SUPPLIED INFORMATION:
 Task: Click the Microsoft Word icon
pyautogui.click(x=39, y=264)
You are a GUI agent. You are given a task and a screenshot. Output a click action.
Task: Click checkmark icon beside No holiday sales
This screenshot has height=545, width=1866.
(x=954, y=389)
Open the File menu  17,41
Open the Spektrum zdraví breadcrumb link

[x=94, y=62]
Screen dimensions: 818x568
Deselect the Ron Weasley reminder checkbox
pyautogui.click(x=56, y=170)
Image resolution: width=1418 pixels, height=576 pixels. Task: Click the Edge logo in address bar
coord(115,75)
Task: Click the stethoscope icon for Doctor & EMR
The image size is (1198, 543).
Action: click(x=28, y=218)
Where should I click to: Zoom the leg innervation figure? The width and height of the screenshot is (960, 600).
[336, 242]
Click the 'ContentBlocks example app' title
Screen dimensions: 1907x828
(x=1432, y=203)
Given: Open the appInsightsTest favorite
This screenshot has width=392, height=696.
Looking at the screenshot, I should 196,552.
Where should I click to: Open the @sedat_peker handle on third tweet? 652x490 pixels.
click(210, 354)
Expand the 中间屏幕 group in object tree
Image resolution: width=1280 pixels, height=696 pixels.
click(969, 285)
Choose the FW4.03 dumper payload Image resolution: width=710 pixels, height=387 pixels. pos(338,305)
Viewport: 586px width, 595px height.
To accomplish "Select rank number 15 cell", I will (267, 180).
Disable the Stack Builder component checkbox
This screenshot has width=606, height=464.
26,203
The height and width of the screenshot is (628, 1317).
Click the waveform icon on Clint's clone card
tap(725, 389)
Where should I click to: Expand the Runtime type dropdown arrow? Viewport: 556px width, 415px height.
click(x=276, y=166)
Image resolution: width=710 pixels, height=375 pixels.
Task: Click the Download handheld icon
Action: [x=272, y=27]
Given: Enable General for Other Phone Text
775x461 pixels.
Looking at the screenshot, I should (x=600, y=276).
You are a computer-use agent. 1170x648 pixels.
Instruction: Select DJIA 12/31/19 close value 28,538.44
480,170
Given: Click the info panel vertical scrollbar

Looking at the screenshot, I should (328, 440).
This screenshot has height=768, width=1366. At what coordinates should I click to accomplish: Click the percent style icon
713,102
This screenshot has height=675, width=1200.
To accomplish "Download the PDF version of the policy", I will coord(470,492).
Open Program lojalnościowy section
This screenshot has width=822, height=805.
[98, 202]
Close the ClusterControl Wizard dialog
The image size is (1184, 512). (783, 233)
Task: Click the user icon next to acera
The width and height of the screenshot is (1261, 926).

TASK GOAL: Each record must be duplicated exactly, with none missing.

ANSWER TO THIS PROBLEM:
 Task: Click the Microsoft Word icon
pyautogui.click(x=39, y=264)
You are a GUI agent. You are given a task and a screenshot. Output a click action.
Task: Click checkmark icon beside No holiday sales
This screenshot has height=545, width=1866.
(x=954, y=389)
Open the File menu  17,41
Open the Spektrum zdraví breadcrumb link

[x=94, y=62]
Screen dimensions: 818x568
Deselect the Ron Weasley reminder checkbox
pyautogui.click(x=56, y=170)
Image resolution: width=1418 pixels, height=576 pixels. Task: Click the Edge logo in address bar
coord(115,75)
Task: Click the stethoscope icon for Doctor & EMR
The image size is (1198, 543).
Action: click(x=28, y=218)
Where should I click to: Zoom the leg innervation figure? The width and height of the screenshot is (960, 600).
[336, 242]
Click the 'ContentBlocks example app' title
Screen dimensions: 1907x828
(x=1432, y=203)
Given: Open the appInsightsTest favorite
This screenshot has width=392, height=696.
Looking at the screenshot, I should 196,552.
Where should I click to: Open the @sedat_peker handle on third tweet? 652x490 pixels.
click(210, 354)
Expand the 中间屏幕 group in object tree
Image resolution: width=1280 pixels, height=696 pixels.
click(969, 285)
Choose the FW4.03 dumper payload Image resolution: width=710 pixels, height=387 pixels. pos(338,305)
Viewport: 586px width, 595px height.
To accomplish "Select rank number 15 cell", I will (267, 180).
Disable the Stack Builder component checkbox
This screenshot has width=606, height=464.
26,203
The height and width of the screenshot is (628, 1317).
Click the waveform icon on Clint's clone card
tap(725, 389)
Where should I click to: Expand the Runtime type dropdown arrow? Viewport: 556px width, 415px height.
click(x=276, y=166)
Image resolution: width=710 pixels, height=375 pixels.
Task: Click the Download handheld icon
Action: [x=272, y=27]
Given: Enable General for Other Phone Text
775x461 pixels.
Looking at the screenshot, I should (x=600, y=276).
You are a computer-use agent. 1170x648 pixels.
Instruction: Select DJIA 12/31/19 close value 28,538.44
480,170
Given: Click the info panel vertical scrollbar

Looking at the screenshot, I should (328, 440).
This screenshot has height=768, width=1366. At what coordinates should I click to accomplish: Click the percent style icon
713,102
This screenshot has height=675, width=1200.
To accomplish "Download the PDF version of the policy", I will coord(470,492).
Open Program lojalnościowy section
This screenshot has width=822, height=805.
[98, 202]
Close the ClusterControl Wizard dialog
The image size is (1184, 512). (783, 233)
Task: Click the user icon next to acera
The width and height of the screenshot is (1261, 926).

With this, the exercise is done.